外伝 怪傑春乃、アテナ・ポリスを斬る!
東雲春乃です。
レイバー市場に行くためセーラさんの手を引いてアテナ・ポリスに戻って来ました。
街の門を潜るとどこかユピテル・ポリスに似た西洋風の街並みが広がっています。
この街が人間に乗っ取られたと知った今では、ユピテルに似ているのも乗っ取った人達が似せたのではないかと思えてきます。
かつては翼を持つ亜人が住んでいたと言うアテナ・ポリス。その頃のアテナは一体どんな姿だったのでしょうか。
道を歩いていると街の人達が気さくに声を掛けて来ます。『女神の勇者』としてモンスター討伐をしてきた成果ですね。
私は話し掛けて来たおばさんにレイバー市場の場所を聞きました。
レイバーが欲しいなんてもしかしたら変な顔をされるかもと思いましたが、おばさんは普通に道を教えてくれます。

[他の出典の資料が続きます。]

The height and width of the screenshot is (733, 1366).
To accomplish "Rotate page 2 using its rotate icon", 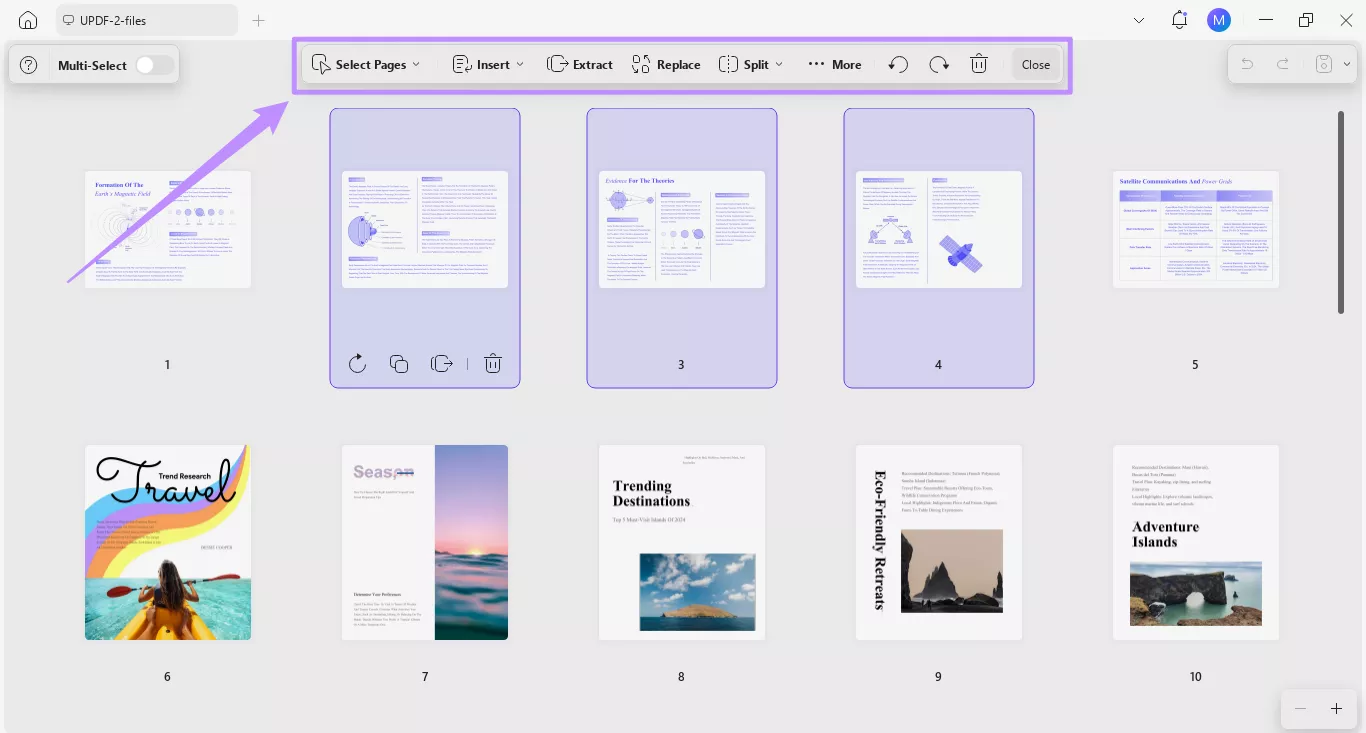I will point(357,363).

冬夜君から「レイバーを雇う事が中流以上のステータス」と聞いていましたが、それを改めて実感しました。むしろ良い事だと思われている節もあります。
やっぱりこの世界ではレイバーはあって当然の存在。普通に人を雇う事と大して変わらないのでしょう。
おばさんに手を振って別れを告げると、私はセーラさんの手を引いて歩き出しました。
道行く人達を見て私は考えます。この国の人はほとんどが光の女神の信徒です。
光の女神の神殿がこの国を乗っ取ったと言う話もありますが、それも数百年前の話。彼等にとってはほとんど関わりのない話です。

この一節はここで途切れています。